Problem to solve: Reproduce word for word the lines of the data below, beginning with the line that contains "1280x720 pixels." and continuing through the last line of the data.

Data on where items appear:
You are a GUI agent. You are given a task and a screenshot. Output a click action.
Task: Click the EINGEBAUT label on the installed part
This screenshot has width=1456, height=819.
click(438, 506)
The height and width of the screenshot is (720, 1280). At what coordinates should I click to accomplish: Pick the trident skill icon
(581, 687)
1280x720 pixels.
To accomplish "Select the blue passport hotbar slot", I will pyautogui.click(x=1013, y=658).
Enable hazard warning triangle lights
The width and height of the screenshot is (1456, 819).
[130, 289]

Worked answer:
1280x720 pixels.
To accomplish "Select the blue passport hotbar slot", I will pyautogui.click(x=1013, y=658).
Enable hazard warning triangle lights
The width and height of the screenshot is (1456, 819).
[130, 289]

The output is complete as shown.